1. Aw man, that's gross.
a. I'm not even talking about the scene where Tommy is impersonating Damian in his vegetable state by making noises on the phone, nor the scene where the guys are using their newly-disabled, former-fellow-firehouse-dude's life-altering injury to get chicks at the bar...I'm just talking about what happened to Damian in general. Gross.
b. Very nice build-up to it though, I genuinely thought he was dead for most of the first scene.
2. The pavillion. Lololol.
3. If you're mad because I told you what happened, fuck you, I saw it late as fuck, a good 3 weeks or so after it aired, so you're lazy.
a. I used the word "spoiler" up there, to signify that you shouldn't read this if you haven't seen the episode and are planning to. I think I might have even used it wrong. To me, "spoiler" refers to someone with inside information letting some details leak before the show even comes on. So here I am, using words incorrectly, just for your benefit. Asshole.
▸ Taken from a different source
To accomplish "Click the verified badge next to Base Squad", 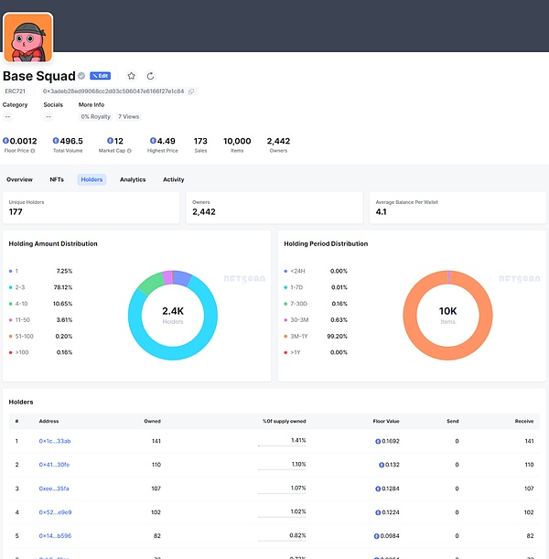I will [81, 76].
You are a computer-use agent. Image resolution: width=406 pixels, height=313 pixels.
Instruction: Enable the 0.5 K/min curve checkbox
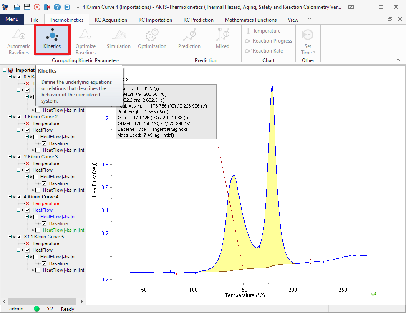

4. If you're mad because I used too many hyphens in that one paragraph, fuck you too; I'm in grad school.
5. Damian's such a hottie. If they're going to make him a vegetable, that's one salad I wouldn't mind tossin'!
6. Okay, okay, that's enough. Back to the subject at hand: Me. If you don't like the fact that this critique, as with many of my blog posts, is esoteric and inside jokey, not very explanatory or critical at all, and more about myself than what's described in the title, then just watch the fucking episode for yourself. You should do that anyway, it's a good show.
7. Stop making fun of me for using "lol". I do it ironically. It doesn't mean anything different though. "Lmao" on the other hand, means something totally different than what the kids think it means. ("Lick my ass out").
8. Great, now all my readers think I love rimjobs because of #s 5 and 7.
a. I've never given a rimjob and I don't particularly enjoy receiving them.